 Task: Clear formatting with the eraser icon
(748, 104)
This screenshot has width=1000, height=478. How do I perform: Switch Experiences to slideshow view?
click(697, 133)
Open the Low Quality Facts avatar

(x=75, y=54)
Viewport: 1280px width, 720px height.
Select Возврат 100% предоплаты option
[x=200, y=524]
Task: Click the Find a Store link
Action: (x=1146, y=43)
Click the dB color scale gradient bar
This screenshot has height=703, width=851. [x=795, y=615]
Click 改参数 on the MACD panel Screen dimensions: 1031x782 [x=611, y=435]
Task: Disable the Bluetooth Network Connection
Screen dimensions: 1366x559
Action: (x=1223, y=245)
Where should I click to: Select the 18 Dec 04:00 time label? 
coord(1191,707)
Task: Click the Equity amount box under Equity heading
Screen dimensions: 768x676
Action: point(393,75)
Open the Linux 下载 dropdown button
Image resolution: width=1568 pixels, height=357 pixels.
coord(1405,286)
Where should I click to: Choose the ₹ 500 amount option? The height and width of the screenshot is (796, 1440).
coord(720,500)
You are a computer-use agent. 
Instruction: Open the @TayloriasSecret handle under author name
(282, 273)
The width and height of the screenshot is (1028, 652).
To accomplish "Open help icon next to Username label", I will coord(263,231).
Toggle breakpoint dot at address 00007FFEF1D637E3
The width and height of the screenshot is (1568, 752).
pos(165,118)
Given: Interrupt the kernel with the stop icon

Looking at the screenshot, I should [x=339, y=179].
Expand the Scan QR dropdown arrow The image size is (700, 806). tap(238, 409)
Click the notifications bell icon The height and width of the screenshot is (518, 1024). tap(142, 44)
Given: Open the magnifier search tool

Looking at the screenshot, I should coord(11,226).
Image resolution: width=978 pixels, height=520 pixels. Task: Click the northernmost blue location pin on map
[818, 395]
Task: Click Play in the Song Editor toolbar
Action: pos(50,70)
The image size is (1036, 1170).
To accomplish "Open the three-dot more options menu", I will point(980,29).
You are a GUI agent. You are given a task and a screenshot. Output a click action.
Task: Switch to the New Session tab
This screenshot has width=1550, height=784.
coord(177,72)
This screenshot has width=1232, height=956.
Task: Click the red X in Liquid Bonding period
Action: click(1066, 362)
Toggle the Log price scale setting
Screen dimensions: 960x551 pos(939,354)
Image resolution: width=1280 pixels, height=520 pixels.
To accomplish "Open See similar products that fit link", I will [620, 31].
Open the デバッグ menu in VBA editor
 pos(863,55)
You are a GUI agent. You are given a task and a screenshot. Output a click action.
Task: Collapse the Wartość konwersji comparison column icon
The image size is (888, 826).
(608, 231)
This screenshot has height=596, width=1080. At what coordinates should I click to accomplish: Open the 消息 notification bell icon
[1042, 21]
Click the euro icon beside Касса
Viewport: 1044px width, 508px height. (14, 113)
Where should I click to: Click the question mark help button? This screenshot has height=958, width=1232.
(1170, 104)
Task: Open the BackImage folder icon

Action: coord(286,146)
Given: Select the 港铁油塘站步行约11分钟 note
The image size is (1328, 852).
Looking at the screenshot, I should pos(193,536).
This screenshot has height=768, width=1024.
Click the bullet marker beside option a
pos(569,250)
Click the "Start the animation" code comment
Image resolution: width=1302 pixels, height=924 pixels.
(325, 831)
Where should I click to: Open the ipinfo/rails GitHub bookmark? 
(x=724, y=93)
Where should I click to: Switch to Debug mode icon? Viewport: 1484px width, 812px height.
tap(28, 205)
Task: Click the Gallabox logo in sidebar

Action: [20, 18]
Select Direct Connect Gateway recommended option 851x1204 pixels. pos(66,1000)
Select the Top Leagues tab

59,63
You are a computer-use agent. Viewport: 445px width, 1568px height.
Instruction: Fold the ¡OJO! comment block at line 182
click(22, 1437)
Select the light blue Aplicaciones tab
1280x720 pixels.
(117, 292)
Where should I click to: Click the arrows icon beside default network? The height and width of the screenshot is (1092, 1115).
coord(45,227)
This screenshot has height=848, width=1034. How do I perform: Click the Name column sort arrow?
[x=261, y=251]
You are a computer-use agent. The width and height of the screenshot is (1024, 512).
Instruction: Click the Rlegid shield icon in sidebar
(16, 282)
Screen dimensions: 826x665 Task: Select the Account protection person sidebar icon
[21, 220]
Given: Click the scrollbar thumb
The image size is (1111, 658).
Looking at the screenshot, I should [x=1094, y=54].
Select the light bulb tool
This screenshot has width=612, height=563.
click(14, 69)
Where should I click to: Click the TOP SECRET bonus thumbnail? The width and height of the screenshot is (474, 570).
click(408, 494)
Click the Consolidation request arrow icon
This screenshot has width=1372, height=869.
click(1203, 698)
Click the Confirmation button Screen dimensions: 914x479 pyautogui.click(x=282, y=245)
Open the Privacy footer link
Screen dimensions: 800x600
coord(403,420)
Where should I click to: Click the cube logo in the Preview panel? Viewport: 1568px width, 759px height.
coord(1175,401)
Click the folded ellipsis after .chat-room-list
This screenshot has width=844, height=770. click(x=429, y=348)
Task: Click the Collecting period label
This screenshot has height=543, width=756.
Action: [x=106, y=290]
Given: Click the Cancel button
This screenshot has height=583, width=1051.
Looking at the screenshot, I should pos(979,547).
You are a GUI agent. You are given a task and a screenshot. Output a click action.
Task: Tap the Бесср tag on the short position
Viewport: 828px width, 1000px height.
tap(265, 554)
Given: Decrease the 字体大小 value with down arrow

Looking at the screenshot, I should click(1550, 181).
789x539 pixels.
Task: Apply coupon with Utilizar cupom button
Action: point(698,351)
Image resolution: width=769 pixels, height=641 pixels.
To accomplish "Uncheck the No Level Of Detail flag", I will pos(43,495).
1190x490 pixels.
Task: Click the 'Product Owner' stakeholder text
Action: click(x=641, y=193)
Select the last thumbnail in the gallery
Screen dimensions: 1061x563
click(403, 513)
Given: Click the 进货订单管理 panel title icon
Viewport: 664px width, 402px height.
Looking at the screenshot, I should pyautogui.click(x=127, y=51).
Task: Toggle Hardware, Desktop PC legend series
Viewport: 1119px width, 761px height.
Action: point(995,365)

====================

Scan the records above for lines with the word "computer". Then report how many there are, as a bare number.

FINAL ANSWER: 3